**COSA FARE**
Trascrivi parola per parola, dall'articolo sugli pneumatici dell'Atac riportato qui sotto, il tratto da "Abbiamo chiesto ad" fino a "anche per Atac." compreso.
:: SEZIONE DEL DOCUMENTO ::
• giovedì 19 Maggio 2022 01:16

L’Atac resta con le gomme a terra

Deserte: una il 21 febbraio, l’altra il 10 marzo. Due “procedure negoziate senza pubblicazione del bando” per comprare i nuovi pneumatici di ricambio per gli autobus. La prima per 725mila euro e spicci. La seconda per 272mila euro. Considerando che Atac valuta fra i 230 e i 270 il costo di ogni gomma, significa che queste due gare valevano per 3.700/3.800 gomme ovvero treni di pneumatici per 600/650 bus. Anche per quelli nuovi, arrivati nell’ultimo biennio di Giunta Raggi.

Le procedure sono andate deserte. Gli ultimi due acquisti di gomme risalgono a ottobre e dicembre 2021: 107mila euro per comprare pneumatici “ricostruire da carcasse fornite da Atac” e 351mila per un paio di centinaia di bus.

Abbiamo chiesto ad Atac la consistenza del magazzino pneumatici ma “l’Azienda non ha nulla da commentare”. Impossibile, dunque, sapere quanti treni di pneumatici siano rimasti nei magazzini aziendali e, quindi, quando il servizio di trasporto di superficie può andare in sofferenza.

Il problema è serio: come chiunque abbia una moto o una macchina sa bene, le gomme sono un elemento fondamentale per garantire la sicurezza su strada. Un battistrada usurato mette a rischio l’incolumità di chi si trova a bordo di un veicolo, e chi guida con le gomme usurate può essere sanzionato con una multa da 87 euro. E queste regole valgono anche per Atac.

Stando a una serie di note Atac, emerge come le gomme vengano cambiate con cadenza più o meno annuale a circa metà della flotta circolante: più o meno ogni 90mila km percorsi, sono circa 900 le vetture che subiscono un rinnovamento degli pneumatici.

Quindi, ora anche gli autobus più nuovi, quelli della Raggi, a breve entreranno nel periodo di pit stop per la sostituzione degli pneumatici. 

Spulciando fra le carte di Atac, emergono i dati sull’ultima fornitura portata a casa dall’azienda: fra il 2019 e l’inizio del 2021 sono stati acquistati in totale 13mila pneumatici nuovi per quasi 2,8 milioni di euro e 3300 riciclati per 378mila euro di valore. 

Se mediamente servono 5500 pneumatici per il fabbisogno annuale, vuol dire che quest’ultima fornitura di circa 16.500 pezzi è stata utilizzata quasi interamente. 

Fonti interne di Atac spiegano che per qualche mese ancora i magazzini sono in grado di provvedere ai cambi gomme tanto dei bus più vecchi quanto delle vetture più nuove ma che se non dovesse chiudersi una nuova fornitura in tempi brevi, di qui a metà primavera potrebbero aversi ripercussioni sul servizio con vetture costrette a rimanere nei depositi a causa dei battistrada lisci.

Spiegano sempre dentro Atac: della fornitura 2019-2021, sono già stati utilizzati oltre tre quarti delle gomme e, considerando che ogni bus da 12 metri monta 6 pneumatici mentre sono 8 per quelli snodati da 18 metri, il conto è che rimangono treni di gomme al massimo per 400/500 vetture. 

Il nodo sono le tempistiche per le forniture: l’Azienda ha smesso di fare vere gare d’appalto nel 2017. Da quel momento è andata avanti con le procedure negoziate, sistema scelto per evitare che le gare andassero deserte. 

Se questo sistema aveva funzionato nel triennio passato, ora la bocciatura di due forniture consecutive rischia di aprire una grossa voragine nelle forniture. Alla base di questo buco, ci sarebbe il quadro economico attuale che alle aziende produttrici sconsiglia di immobilizzare a prezzi fissi larghi quantitativi di pneumatici. Insomma, vendere oggi su carta un migliaio o anche più di gomme da fornire in un paio di mesi è un rischio perché il prezzo potrebbe subire grandi rialzi in poco tempo.

Per questo, da quanto trapela da Atac, l’Azienda si sta attrezzando per far partire una nuova procedura in tempi brevissimi: unica soluzione per evitare il caos in strada.
:::
:: DATI ESTRATTI ::
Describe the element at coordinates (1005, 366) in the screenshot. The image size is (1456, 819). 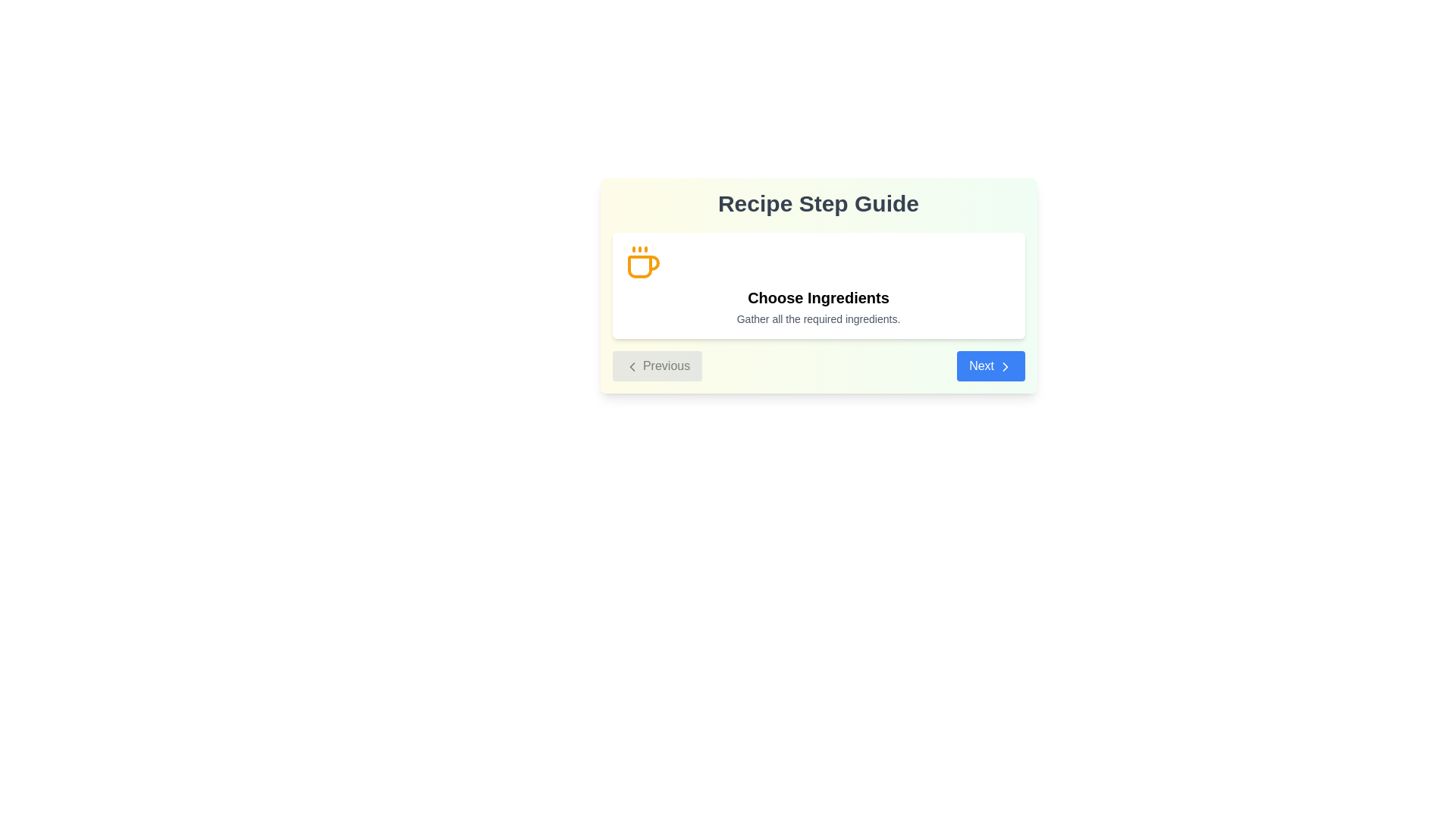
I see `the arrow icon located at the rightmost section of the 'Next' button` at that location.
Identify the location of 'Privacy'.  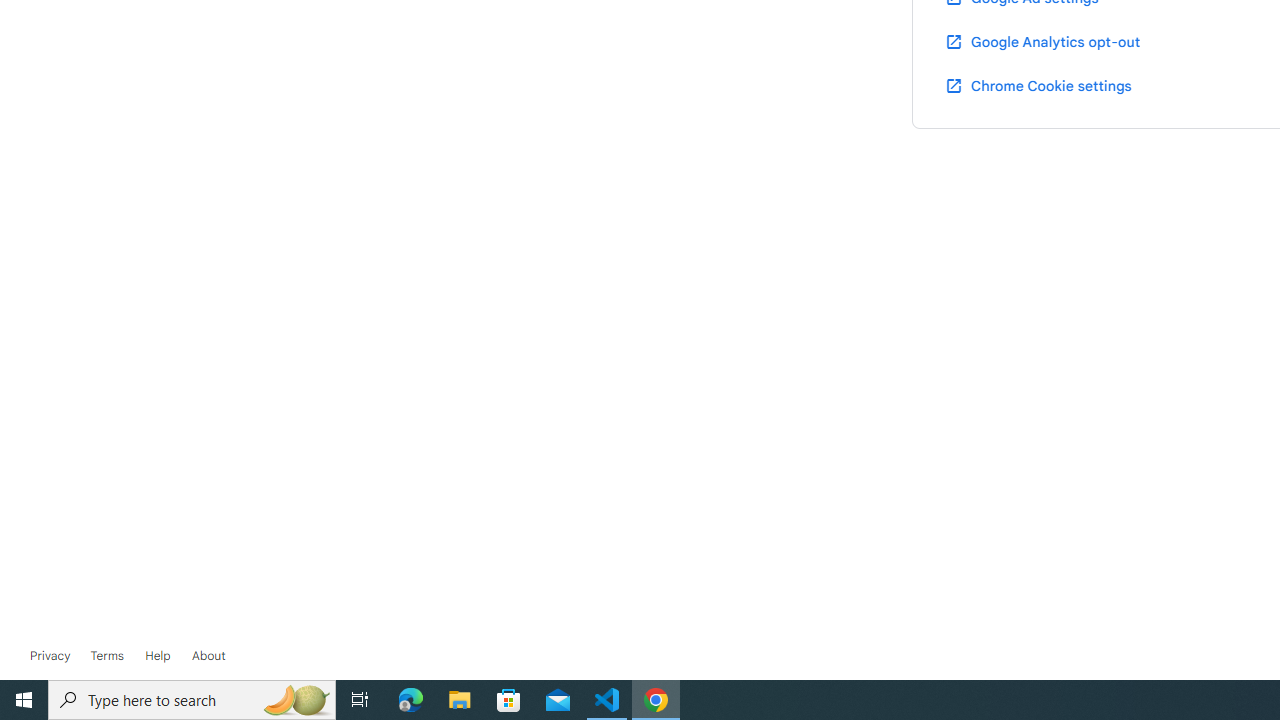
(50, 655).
:::
:: DATI ESTRATTI ::
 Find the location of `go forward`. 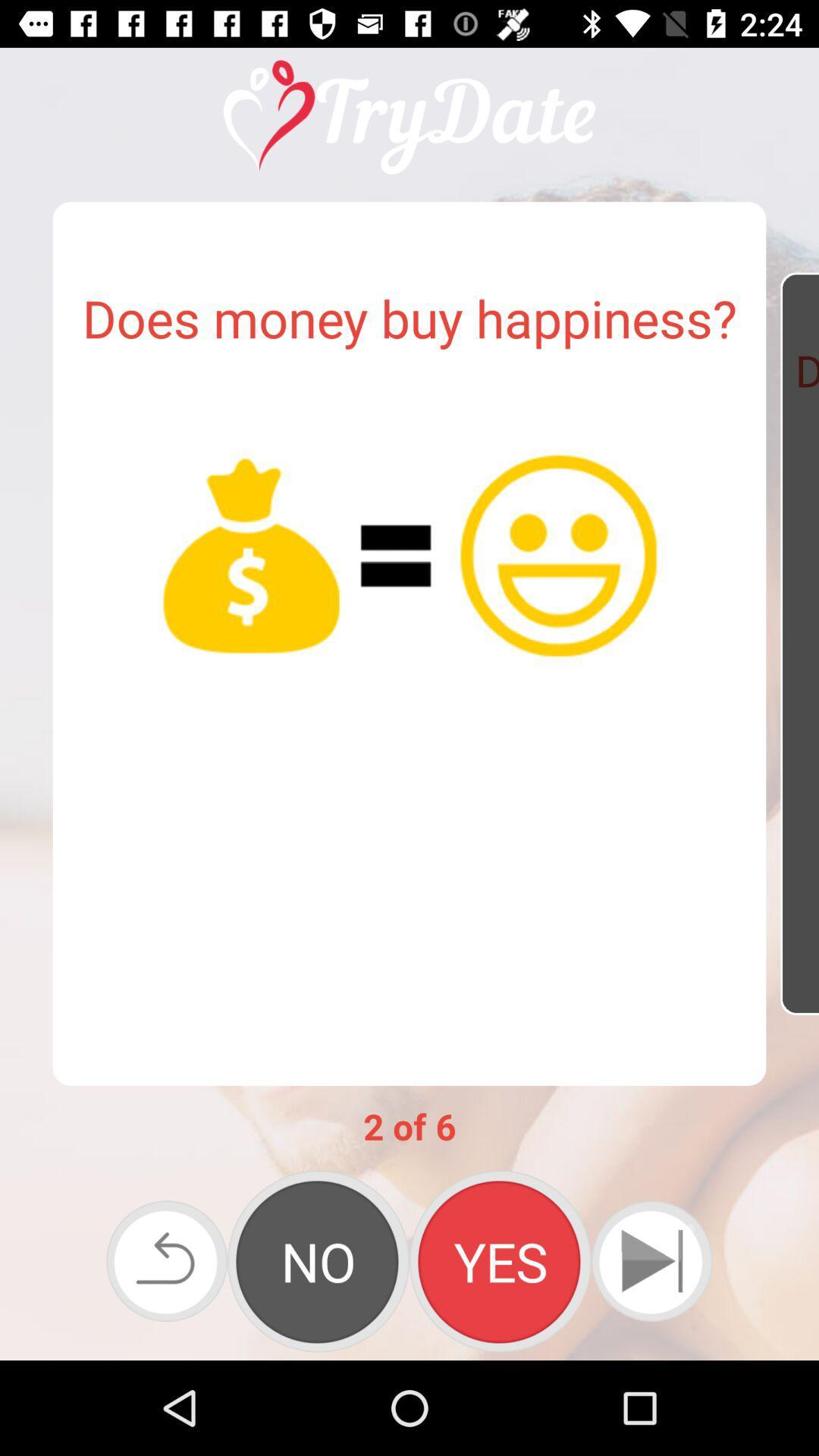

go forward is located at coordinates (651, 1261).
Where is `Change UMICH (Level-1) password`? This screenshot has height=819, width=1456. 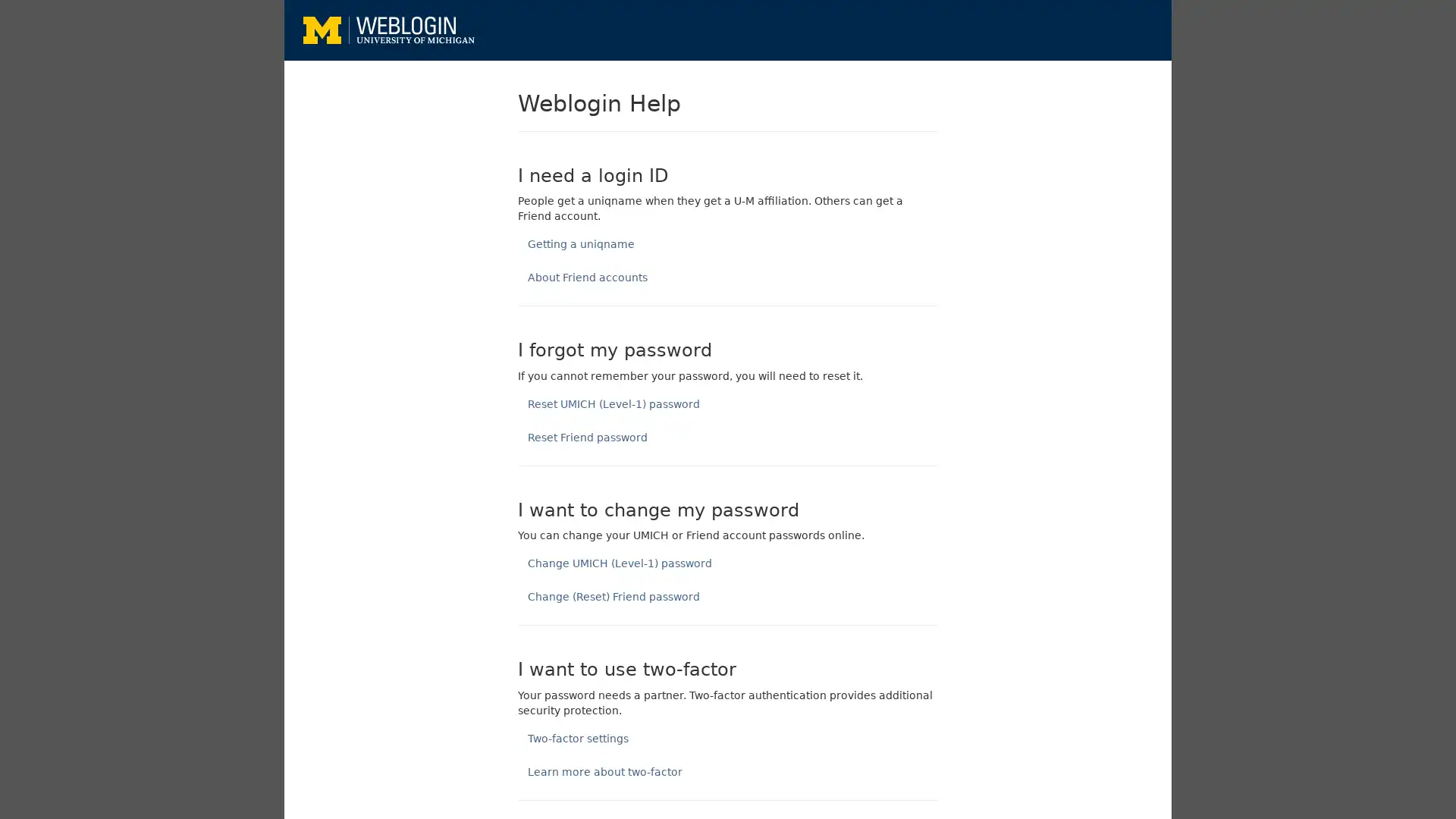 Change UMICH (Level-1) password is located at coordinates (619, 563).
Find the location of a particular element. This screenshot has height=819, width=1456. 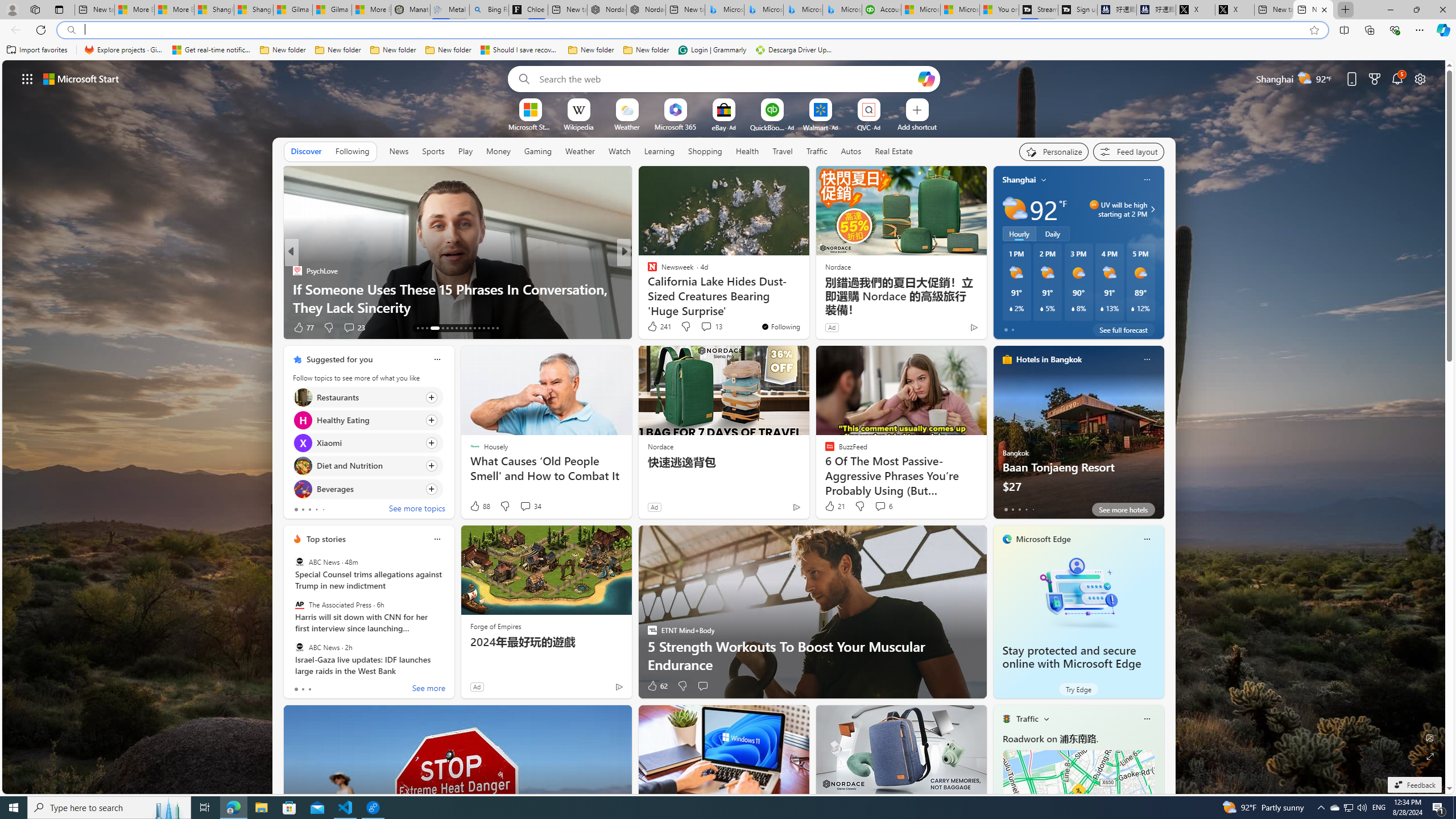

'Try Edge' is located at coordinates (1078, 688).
:::
:: DATI ESTRATTI ::
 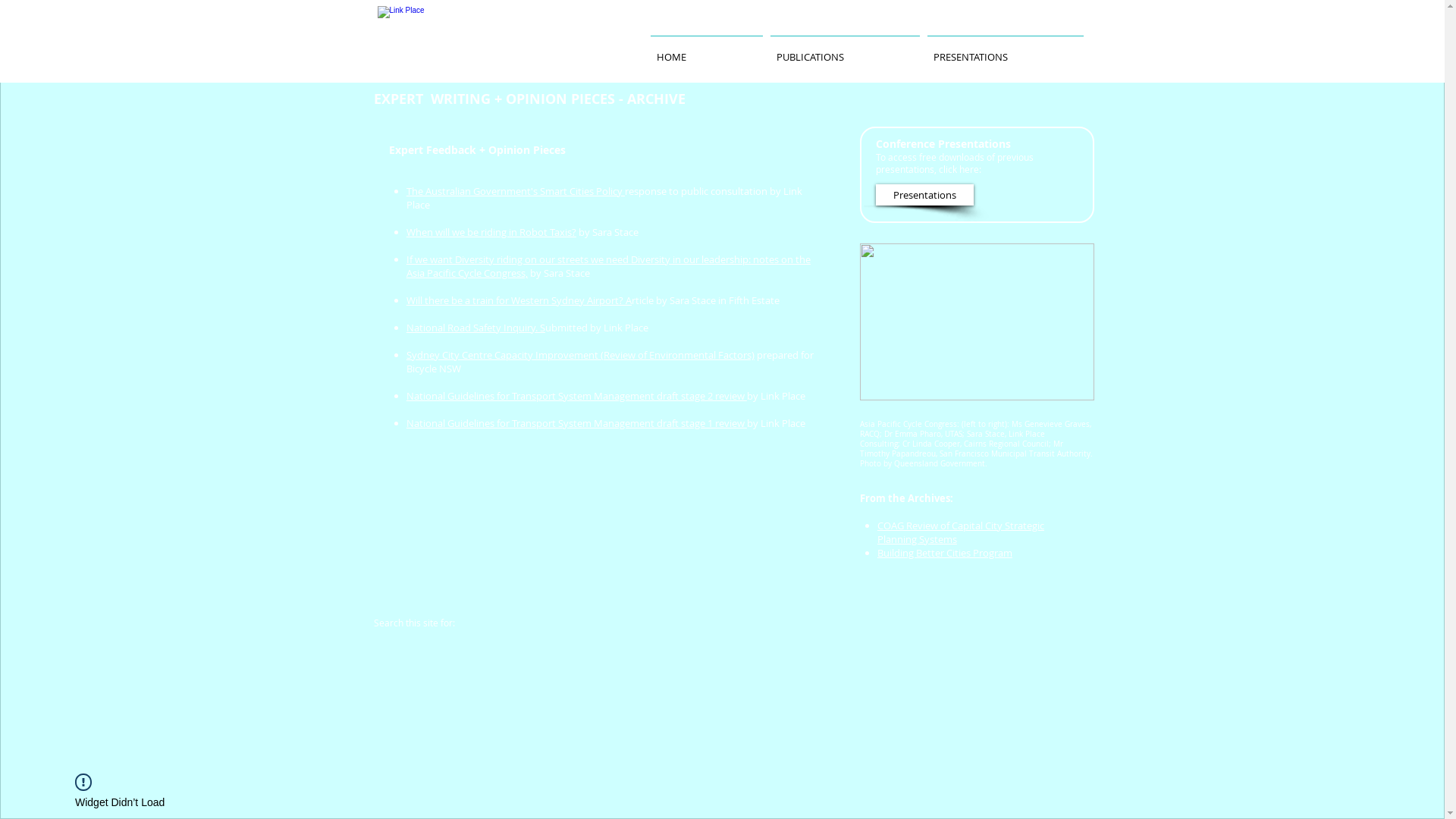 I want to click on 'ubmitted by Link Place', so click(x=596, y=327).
:::
**RISULTATO FINALE**
Abbiamo chiesto ad Atac la consistenza del magazzino pneumatici ma “l’Azienda non ha nulla da commentare”. Impossibile, dunque, sapere quanti treni di pneumatici siano rimasti nei magazzini aziendali e, quindi, quando il servizio di trasporto di superficie può andare in sofferenza.

Il problema è serio: come chiunque abbia una moto o una macchina sa bene, le gomme sono un elemento fondamentale per garantire la sicurezza su strada. Un battistrada usurato mette a rischio l’incolumità di chi si trova a bordo di un veicolo, e chi guida con le gomme usurate può essere sanzionato con una multa da 87 euro. E queste regole valgono anche per Atac.